Each line in the material below, starting at the one that contains "Where should I" and ending at the one that contains "The height and", should be repeated exactly; the pictures should not.

### RECORDS FOR PROCESSING
● ● ● ● ● ● ●

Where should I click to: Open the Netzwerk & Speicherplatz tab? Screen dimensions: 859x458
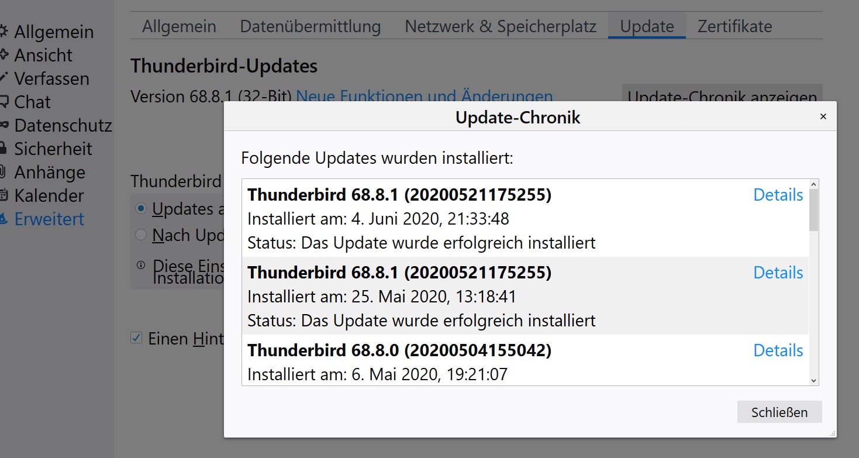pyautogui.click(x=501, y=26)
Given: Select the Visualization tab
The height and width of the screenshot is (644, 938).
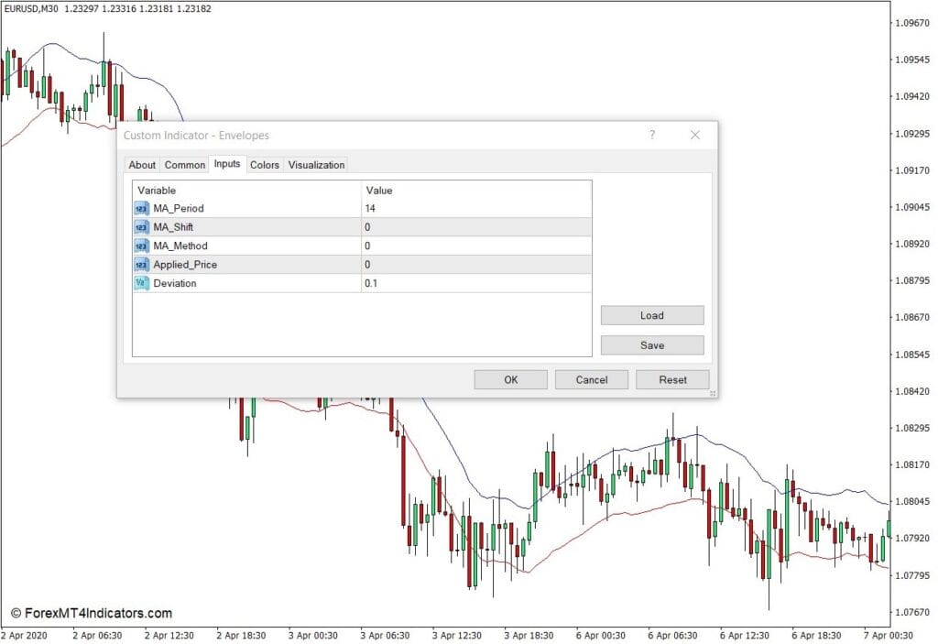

● ● ● ● ● ● ●

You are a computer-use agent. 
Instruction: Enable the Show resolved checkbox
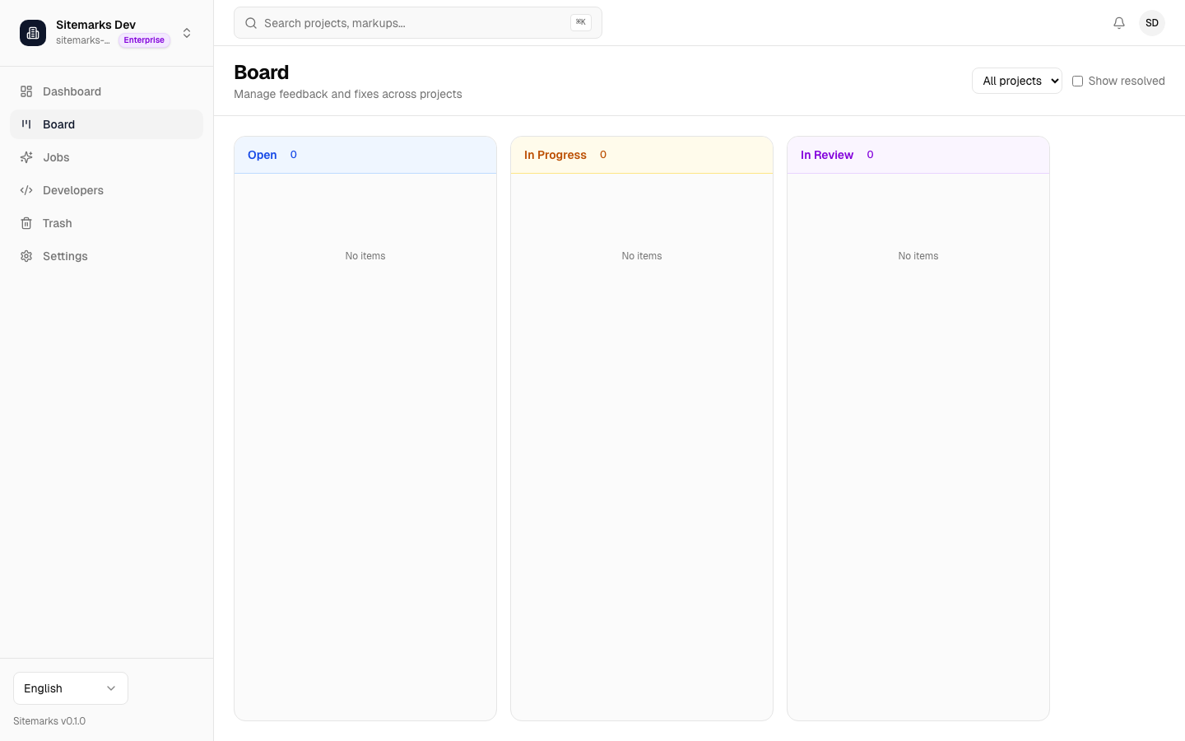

● ● ● ● ● ● ●

### EXERCISE RESULT
Where should I click to: Open the Netzwerk & Speicherplatz tab? Screen dimensions: 859x458
pyautogui.click(x=501, y=26)
Given: Select the Visualization tab
The height and width of the screenshot is (644, 938).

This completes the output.